NEA Calls for Action against Ozone Depletion
Wednesday, August 08, 2012
Calling on behalf of the Executive Director of the National Environment Agency, the Director of Technical Services Network said there is a need for a holistic approach from all walks of life in The Gambia to phase out the consumption and production of Ozone Depleting Substances (ODS).
Momodou Kanteh made this remark at the opening of yet another training workshop for refrigeration technicians recently held in Brikama for technicians in the West Coast Region.
He said the Gambia government, showing her firm commitment, ratified both the Vienna Convention and the Montreal Protocol on substances that deplete the ozone layer.
This five-day training workshop for refrigeration technicians was on refrigeration techniques, refrigerant handling, retrofitting, recovering and recycling.
He told participants that the Ozone layer is the primary protection the earth has from the harmful rays of the sun, and its depletion has an adverse effects on human and animal health, marine and terrestrial eco-systems and can cause diseases, such as skin cancer, eye cataract, and the destruction of the immune system.
According to the NEA Technical Services Director, at the end of the training, participants were expected to understand what ozone and ozone depletion is all about and why they must join the rest of the world to protect the ozone layer by phasing out CFCs.
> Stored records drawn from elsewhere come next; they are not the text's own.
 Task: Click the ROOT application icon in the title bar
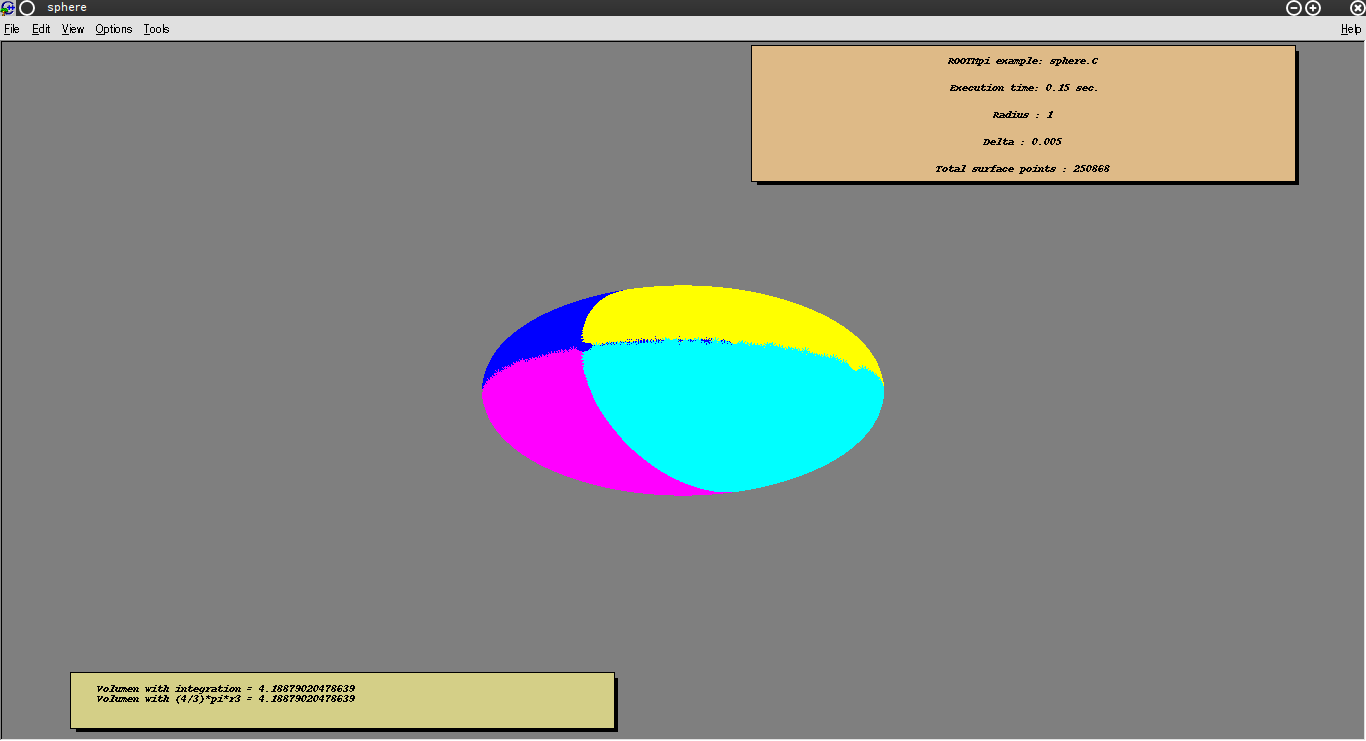tap(8, 8)
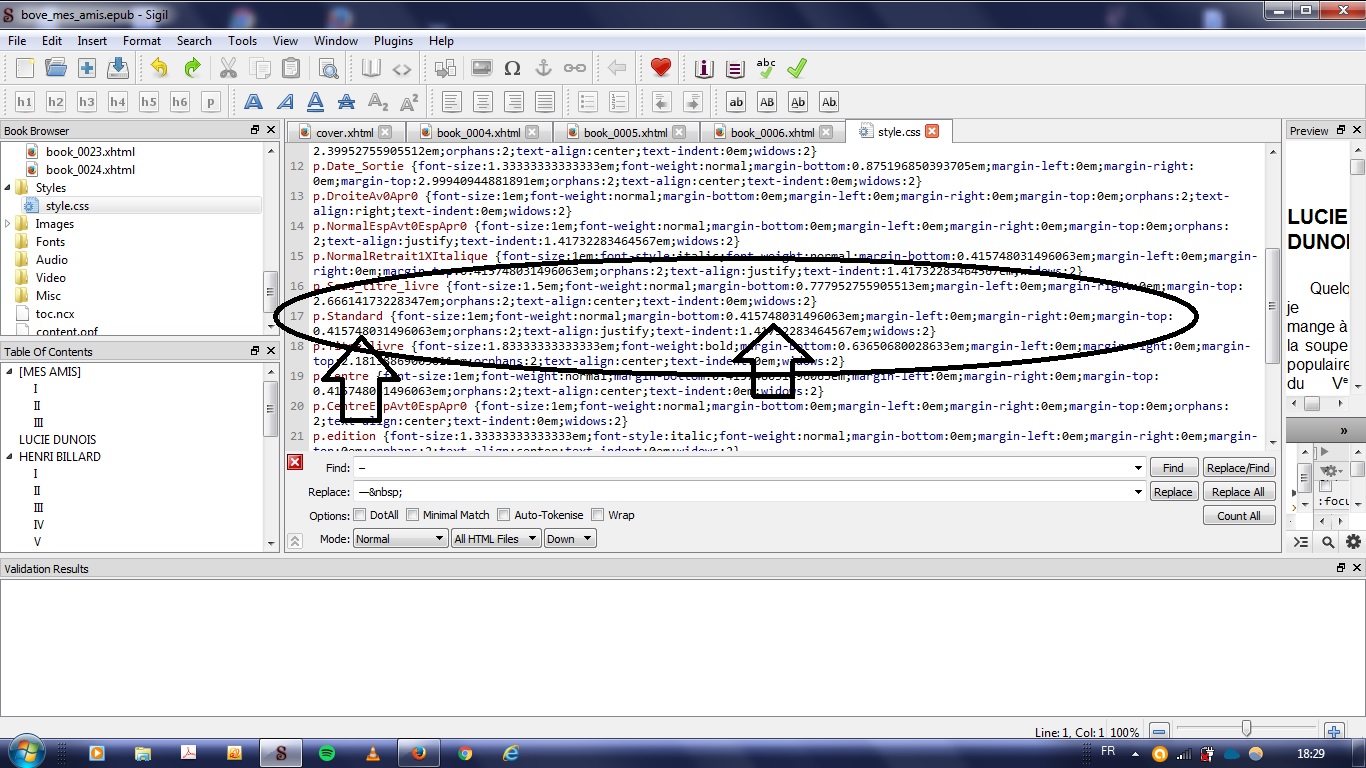Check the Wrap search option
The height and width of the screenshot is (768, 1366).
598,515
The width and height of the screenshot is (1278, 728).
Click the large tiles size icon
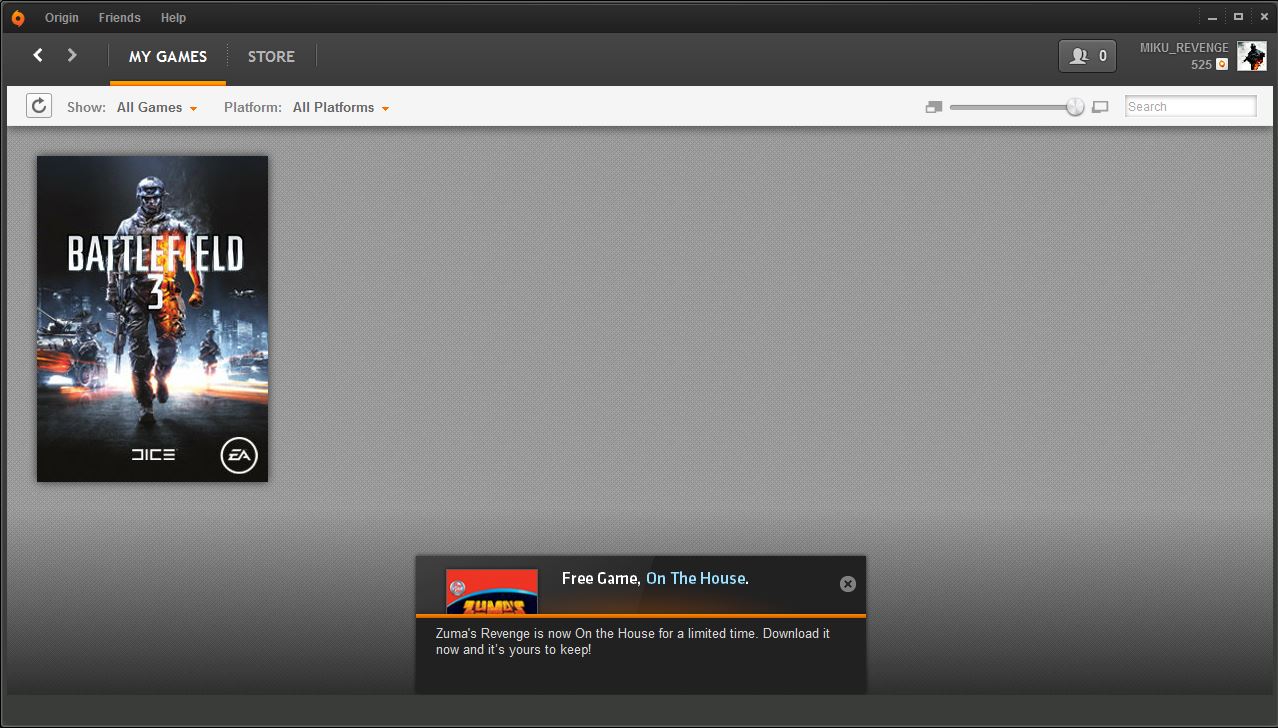1100,107
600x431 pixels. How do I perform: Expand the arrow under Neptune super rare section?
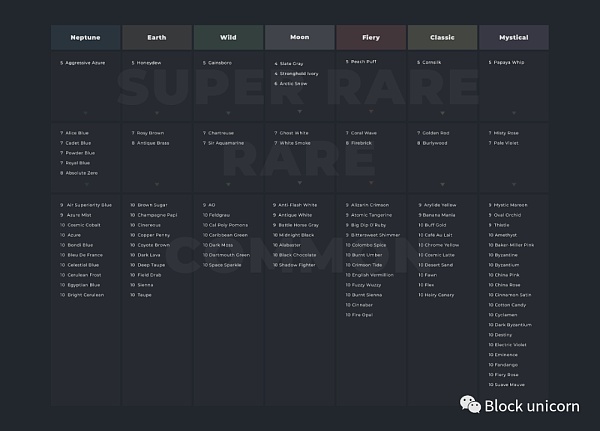click(x=85, y=112)
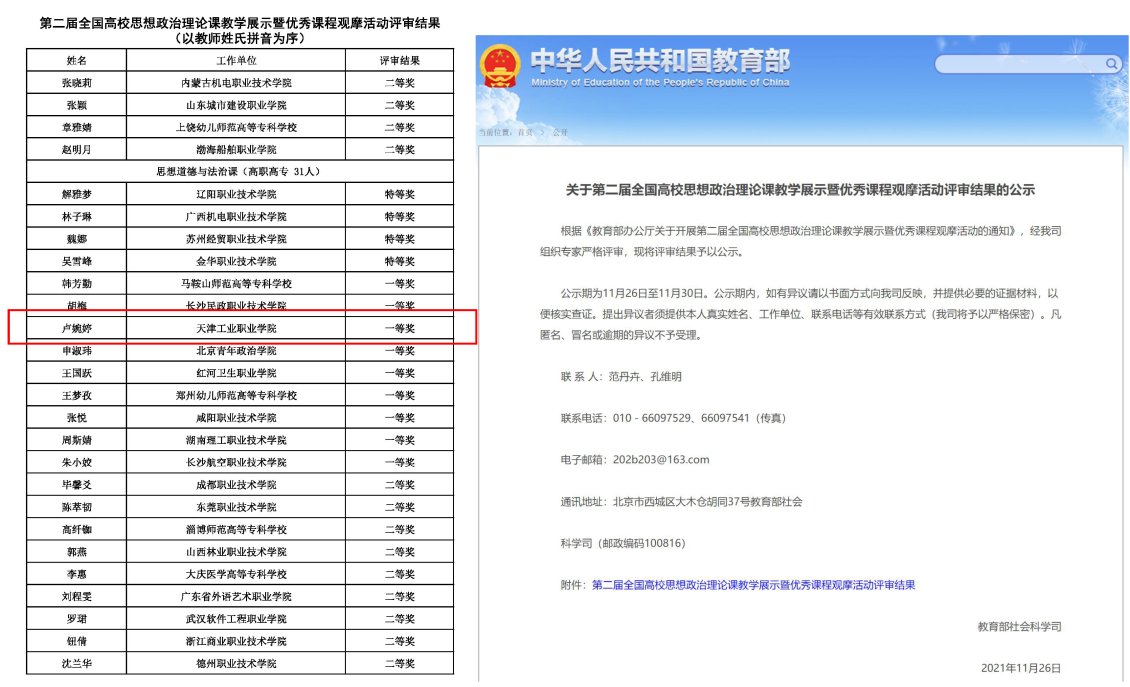This screenshot has height=687, width=1130.
Task: Click the contact phone number line
Action: 672,418
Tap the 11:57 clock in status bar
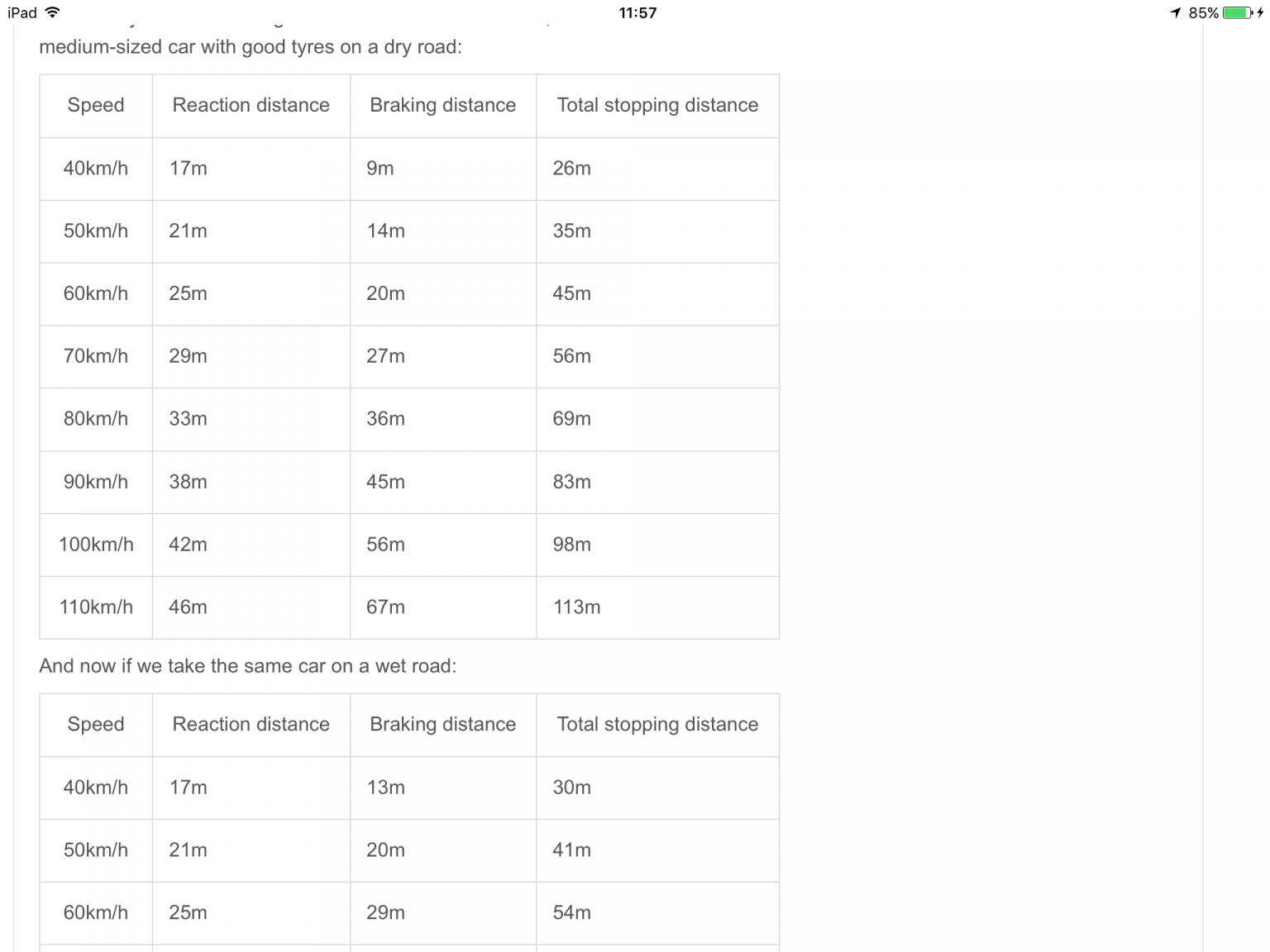 pyautogui.click(x=637, y=12)
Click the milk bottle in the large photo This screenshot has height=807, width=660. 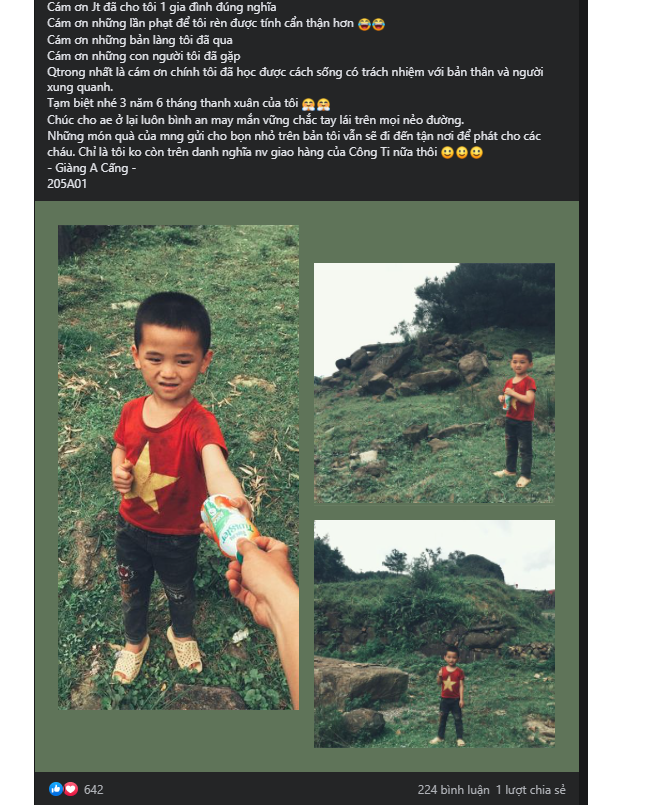(x=229, y=526)
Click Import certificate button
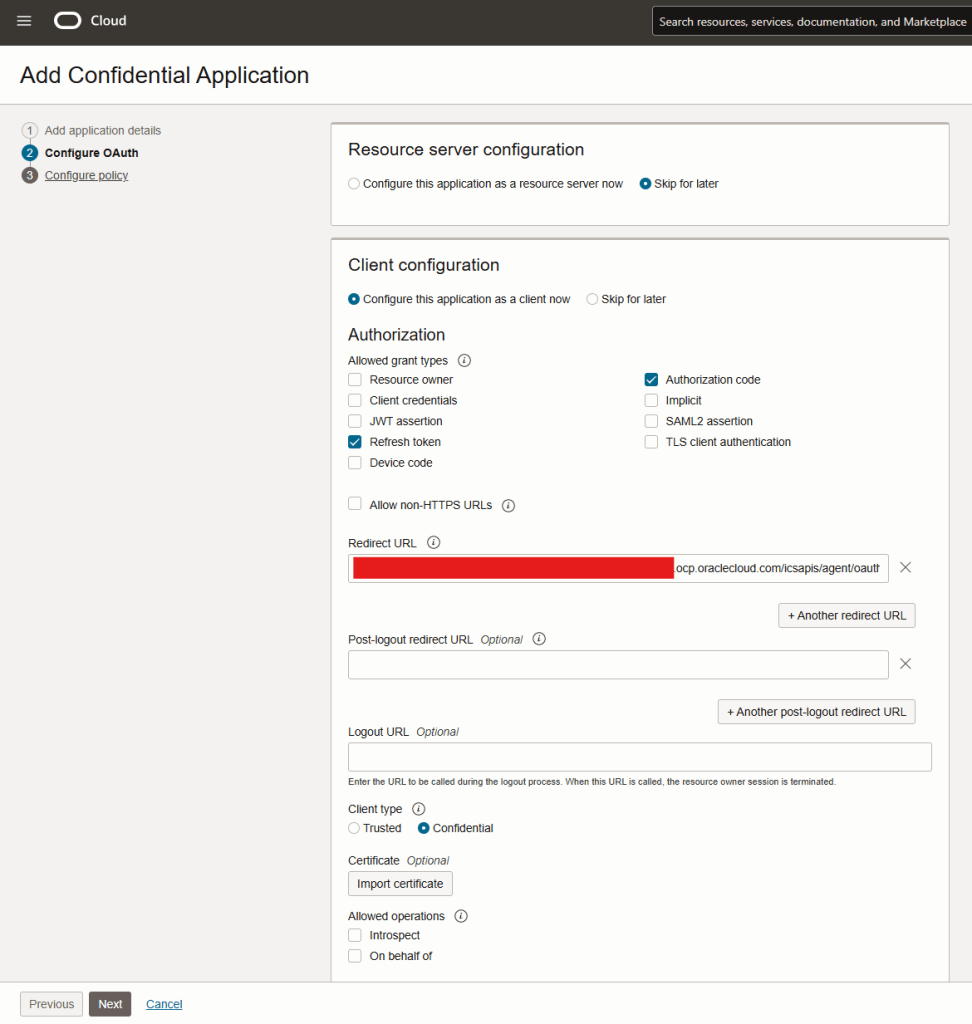This screenshot has height=1024, width=972. pos(400,884)
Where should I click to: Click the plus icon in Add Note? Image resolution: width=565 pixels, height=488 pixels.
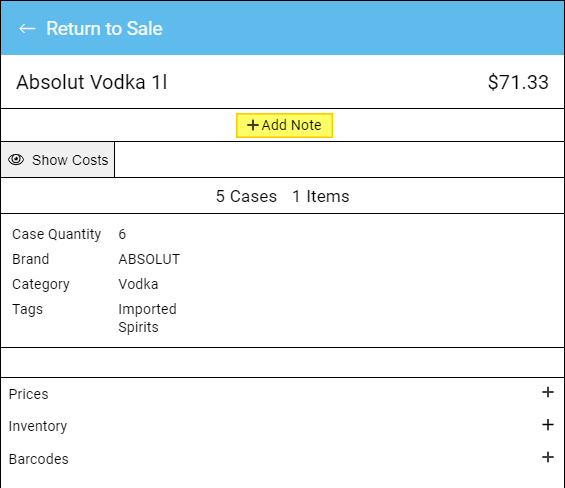tap(253, 125)
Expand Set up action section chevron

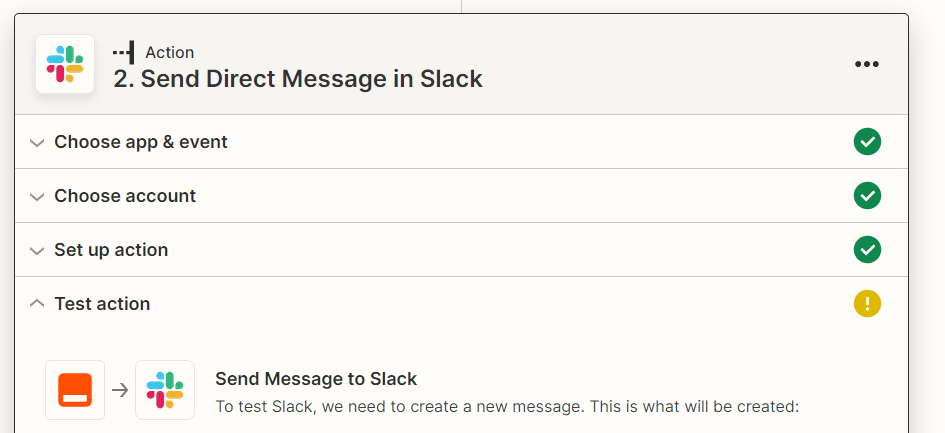point(37,251)
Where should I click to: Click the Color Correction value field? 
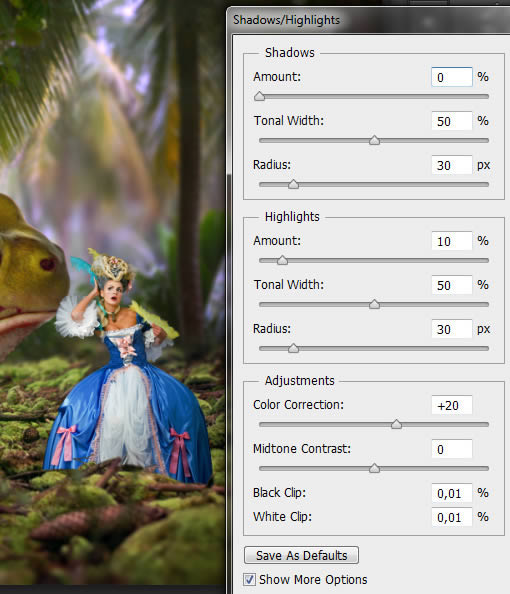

He said that the continuous emission of Chloro-Fluoro-Carbons (CFCs), Methyl Bromide and Halons would deplete the ozone layer and this would result in more severe environmental and health problems.
He therefore called for attitudinal change, especially the technicians who have direct contact with these depleting refrigerants. Recognising the vulnerability of human beings, Flora and Fauna to ODS, he said it is everyone’s duty to join the fight against ozone depletion.
Samba Baji, ODS Programme Officer at the National Environment Agency, said the importance of the ozone layer is the role it plays in reducing the harmful radiation from the sun reaching the earth’s surface that causes havoc on human, plants and animal lives.
The impacts on humans include: eye cataracts, skin cancer, drop in crop yields and destruction of aquatic food chain, he pointed out.
Badjie revealed further that this training for refrigeration technicians was one of the series conducted in all the regions in the country towards meeting the Gambia’s international obligations in phasing out the consumption of ODS.
Appealing to participants to use environmentally, friendly activities and devices to avoid leakages of the refrigerants, Baji pointed out that the regional trainings that are being conducted are intended to strengthen the capacity of refrigeration technicians in the country.
The ODS expert said: “ The Gambia has also ratified the Copenhagen and London Amendments to the Montreal Protocol in 1992 and 1995 respectively.” He tasked the participants to disseminate their knowledge and skills gained to others who did not have the opportunity to attend.